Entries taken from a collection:
[Start of Attachment]

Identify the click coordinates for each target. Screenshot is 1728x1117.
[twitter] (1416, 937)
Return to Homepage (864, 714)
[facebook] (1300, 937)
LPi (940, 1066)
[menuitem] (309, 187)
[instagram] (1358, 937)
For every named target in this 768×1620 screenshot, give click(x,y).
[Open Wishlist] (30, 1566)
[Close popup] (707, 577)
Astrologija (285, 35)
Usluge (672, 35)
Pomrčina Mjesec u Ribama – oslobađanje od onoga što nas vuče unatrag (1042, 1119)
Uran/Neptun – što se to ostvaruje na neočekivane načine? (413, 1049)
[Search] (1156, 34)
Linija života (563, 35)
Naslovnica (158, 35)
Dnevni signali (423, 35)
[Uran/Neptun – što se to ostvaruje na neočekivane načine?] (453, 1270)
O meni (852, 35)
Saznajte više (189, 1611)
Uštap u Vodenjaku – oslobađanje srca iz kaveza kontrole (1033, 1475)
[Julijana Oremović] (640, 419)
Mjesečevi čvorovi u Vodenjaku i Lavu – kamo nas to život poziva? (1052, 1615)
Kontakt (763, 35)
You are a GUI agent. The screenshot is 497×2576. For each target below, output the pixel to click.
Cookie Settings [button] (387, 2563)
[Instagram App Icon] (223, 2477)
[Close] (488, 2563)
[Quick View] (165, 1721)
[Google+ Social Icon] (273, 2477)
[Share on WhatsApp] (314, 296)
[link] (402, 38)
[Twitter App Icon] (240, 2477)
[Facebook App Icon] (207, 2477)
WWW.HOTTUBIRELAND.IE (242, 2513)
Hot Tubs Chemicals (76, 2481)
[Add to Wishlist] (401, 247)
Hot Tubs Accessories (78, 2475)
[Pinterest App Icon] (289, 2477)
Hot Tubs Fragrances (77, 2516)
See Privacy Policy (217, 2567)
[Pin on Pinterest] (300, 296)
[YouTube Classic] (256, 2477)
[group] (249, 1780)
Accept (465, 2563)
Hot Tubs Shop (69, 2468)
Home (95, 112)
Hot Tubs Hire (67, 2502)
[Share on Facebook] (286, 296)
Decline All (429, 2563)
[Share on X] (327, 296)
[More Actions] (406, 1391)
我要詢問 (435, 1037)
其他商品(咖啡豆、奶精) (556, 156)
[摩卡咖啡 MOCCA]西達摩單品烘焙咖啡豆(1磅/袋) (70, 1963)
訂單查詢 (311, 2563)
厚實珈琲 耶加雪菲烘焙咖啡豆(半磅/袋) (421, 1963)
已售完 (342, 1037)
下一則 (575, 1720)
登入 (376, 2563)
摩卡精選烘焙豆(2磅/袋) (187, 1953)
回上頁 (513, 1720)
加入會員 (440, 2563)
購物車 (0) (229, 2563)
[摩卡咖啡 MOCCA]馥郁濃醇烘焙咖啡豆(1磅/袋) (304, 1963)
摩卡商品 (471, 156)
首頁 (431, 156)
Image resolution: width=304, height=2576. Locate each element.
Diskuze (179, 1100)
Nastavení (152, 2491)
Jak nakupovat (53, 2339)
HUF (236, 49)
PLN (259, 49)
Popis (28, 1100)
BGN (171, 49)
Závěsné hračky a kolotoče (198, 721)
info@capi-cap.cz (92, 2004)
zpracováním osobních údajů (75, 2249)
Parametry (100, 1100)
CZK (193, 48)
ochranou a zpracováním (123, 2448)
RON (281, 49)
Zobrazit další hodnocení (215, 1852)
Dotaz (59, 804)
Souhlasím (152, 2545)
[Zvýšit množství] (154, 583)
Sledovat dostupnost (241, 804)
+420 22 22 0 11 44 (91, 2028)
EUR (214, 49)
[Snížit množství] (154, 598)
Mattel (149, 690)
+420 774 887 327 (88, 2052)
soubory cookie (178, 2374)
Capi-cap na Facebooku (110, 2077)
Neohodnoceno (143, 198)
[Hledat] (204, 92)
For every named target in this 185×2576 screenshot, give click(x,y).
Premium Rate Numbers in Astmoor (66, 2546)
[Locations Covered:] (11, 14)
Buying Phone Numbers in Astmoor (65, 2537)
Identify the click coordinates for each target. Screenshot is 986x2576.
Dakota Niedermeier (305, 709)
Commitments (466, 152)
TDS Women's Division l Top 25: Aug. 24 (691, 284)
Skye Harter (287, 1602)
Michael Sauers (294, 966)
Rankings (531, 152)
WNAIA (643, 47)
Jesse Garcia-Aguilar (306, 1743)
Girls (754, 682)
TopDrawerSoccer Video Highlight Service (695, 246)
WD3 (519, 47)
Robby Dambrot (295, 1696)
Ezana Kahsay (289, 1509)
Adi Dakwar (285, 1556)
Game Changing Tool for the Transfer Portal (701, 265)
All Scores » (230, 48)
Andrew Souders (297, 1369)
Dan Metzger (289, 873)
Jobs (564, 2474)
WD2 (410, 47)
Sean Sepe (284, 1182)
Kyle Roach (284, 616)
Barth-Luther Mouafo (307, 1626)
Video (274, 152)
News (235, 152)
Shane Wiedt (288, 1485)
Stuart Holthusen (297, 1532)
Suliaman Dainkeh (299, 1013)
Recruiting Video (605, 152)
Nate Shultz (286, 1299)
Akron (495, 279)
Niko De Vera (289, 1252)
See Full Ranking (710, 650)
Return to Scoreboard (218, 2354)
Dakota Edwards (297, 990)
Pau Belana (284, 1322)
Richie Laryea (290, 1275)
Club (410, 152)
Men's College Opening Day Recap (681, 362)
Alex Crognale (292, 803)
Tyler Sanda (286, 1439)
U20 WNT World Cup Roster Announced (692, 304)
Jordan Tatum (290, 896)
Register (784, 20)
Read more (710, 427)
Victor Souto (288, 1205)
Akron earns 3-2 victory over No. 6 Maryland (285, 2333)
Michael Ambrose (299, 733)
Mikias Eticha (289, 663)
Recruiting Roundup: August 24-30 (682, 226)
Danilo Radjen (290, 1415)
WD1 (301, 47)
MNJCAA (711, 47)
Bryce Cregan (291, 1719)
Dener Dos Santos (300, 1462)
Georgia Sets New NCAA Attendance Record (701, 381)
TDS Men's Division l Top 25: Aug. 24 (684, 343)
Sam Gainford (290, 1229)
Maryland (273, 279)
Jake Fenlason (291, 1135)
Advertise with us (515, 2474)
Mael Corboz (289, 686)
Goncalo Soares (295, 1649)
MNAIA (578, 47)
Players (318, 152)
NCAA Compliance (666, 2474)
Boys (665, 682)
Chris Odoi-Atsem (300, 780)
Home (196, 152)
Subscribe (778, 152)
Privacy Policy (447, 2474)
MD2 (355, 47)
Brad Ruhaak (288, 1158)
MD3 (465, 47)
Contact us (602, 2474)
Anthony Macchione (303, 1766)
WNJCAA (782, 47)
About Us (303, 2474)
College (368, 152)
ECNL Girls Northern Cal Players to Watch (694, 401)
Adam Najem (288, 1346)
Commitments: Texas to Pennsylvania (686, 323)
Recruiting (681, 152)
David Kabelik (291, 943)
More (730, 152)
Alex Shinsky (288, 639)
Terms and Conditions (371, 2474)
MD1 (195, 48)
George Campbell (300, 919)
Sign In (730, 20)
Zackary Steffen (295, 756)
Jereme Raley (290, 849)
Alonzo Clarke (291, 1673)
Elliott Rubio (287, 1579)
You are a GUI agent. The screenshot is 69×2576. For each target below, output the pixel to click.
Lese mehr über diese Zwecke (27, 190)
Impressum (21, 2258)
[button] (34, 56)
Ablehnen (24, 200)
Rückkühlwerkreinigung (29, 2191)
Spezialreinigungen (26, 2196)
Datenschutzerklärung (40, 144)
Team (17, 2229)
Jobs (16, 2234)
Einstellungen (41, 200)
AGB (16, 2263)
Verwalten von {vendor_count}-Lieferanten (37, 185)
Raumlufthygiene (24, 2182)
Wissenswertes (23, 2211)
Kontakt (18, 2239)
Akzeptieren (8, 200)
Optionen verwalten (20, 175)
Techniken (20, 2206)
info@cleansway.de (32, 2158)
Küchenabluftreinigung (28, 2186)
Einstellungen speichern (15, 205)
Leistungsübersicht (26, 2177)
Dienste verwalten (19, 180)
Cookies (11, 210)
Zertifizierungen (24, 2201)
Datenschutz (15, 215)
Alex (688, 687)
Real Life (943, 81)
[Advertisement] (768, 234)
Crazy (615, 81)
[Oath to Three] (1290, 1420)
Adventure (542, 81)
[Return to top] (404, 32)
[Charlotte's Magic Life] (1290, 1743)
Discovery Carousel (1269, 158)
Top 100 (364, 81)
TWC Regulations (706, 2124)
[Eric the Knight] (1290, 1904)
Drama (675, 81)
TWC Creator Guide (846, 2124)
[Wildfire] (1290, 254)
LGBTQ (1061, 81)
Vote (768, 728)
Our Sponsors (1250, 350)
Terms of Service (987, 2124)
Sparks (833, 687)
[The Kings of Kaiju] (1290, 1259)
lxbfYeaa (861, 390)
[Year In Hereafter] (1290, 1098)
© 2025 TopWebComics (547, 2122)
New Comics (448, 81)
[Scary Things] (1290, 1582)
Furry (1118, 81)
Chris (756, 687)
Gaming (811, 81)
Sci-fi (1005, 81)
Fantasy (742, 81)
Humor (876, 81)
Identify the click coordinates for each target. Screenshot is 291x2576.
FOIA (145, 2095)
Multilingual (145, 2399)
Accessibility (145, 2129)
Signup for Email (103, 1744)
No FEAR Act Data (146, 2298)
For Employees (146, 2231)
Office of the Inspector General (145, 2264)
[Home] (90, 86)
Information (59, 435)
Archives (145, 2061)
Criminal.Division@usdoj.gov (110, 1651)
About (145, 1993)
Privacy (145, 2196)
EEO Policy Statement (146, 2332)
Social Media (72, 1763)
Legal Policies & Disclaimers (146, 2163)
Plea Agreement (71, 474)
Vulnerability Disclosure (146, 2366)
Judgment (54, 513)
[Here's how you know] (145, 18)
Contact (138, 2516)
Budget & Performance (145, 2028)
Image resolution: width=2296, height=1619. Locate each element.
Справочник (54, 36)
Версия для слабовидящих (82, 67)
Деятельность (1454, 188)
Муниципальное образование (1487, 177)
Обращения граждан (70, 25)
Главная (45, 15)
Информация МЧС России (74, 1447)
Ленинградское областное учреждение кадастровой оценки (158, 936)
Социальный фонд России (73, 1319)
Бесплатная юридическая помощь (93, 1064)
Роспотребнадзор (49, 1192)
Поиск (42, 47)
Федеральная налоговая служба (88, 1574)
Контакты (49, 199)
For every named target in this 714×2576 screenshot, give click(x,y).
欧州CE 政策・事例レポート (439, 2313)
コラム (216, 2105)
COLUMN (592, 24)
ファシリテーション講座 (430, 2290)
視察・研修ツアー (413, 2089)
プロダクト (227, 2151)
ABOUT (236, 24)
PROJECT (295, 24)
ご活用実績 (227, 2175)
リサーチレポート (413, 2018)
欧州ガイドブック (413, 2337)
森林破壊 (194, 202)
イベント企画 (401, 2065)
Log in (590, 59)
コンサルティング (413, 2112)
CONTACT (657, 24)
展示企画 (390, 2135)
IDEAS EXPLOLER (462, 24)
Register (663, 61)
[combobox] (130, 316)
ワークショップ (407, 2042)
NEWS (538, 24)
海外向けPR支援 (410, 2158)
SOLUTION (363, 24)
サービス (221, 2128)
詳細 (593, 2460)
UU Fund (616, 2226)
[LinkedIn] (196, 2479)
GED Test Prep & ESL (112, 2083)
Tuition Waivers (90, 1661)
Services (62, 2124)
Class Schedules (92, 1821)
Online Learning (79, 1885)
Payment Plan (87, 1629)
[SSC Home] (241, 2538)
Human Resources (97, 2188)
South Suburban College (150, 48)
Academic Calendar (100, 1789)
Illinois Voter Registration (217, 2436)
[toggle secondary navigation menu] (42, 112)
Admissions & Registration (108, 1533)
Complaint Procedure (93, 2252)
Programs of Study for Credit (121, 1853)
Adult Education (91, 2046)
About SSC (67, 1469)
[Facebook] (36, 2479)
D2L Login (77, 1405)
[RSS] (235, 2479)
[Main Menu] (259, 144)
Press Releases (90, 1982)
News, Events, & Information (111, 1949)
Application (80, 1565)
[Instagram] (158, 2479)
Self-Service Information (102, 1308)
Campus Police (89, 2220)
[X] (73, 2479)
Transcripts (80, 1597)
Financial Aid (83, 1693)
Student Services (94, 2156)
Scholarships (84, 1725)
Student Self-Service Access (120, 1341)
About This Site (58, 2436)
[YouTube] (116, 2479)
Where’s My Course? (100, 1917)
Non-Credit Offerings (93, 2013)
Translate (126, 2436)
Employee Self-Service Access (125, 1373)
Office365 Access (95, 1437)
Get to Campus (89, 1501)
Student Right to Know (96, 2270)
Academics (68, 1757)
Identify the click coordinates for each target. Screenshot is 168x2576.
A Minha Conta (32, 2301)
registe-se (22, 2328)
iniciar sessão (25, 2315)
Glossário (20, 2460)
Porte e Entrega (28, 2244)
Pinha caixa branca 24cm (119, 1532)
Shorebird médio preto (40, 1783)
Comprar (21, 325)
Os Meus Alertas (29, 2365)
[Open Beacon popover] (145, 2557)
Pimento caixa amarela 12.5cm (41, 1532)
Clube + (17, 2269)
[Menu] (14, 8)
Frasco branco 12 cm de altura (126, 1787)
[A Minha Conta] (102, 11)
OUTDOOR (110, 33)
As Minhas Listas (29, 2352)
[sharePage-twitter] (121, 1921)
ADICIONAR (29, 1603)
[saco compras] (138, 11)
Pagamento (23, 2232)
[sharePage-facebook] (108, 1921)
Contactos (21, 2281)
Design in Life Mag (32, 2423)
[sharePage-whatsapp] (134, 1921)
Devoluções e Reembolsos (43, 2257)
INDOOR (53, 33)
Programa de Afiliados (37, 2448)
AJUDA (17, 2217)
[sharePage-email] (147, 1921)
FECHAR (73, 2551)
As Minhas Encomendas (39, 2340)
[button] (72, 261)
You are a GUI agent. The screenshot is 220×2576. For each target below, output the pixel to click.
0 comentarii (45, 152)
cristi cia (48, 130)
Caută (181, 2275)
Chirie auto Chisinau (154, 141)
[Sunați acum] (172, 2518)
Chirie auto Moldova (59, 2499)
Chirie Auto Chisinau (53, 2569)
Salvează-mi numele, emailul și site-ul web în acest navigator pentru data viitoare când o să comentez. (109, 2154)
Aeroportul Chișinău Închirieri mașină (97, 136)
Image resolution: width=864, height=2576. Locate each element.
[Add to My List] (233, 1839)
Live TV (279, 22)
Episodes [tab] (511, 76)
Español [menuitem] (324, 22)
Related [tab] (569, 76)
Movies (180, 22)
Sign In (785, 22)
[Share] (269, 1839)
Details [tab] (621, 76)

[End of Attachment]

Go through the records above, find every line with the word "coordinates", and list those lines.

● **Output of the task**:
Identify the click coordinates for each target. Screenshot is 1728x1117.
Identify the click coordinates for each target. Screenshot is 986x2576.
Identify the click coordinates for each target. Screenshot is 291x2576.
Identify the click coordinates for each target. Screenshot is 168x2576.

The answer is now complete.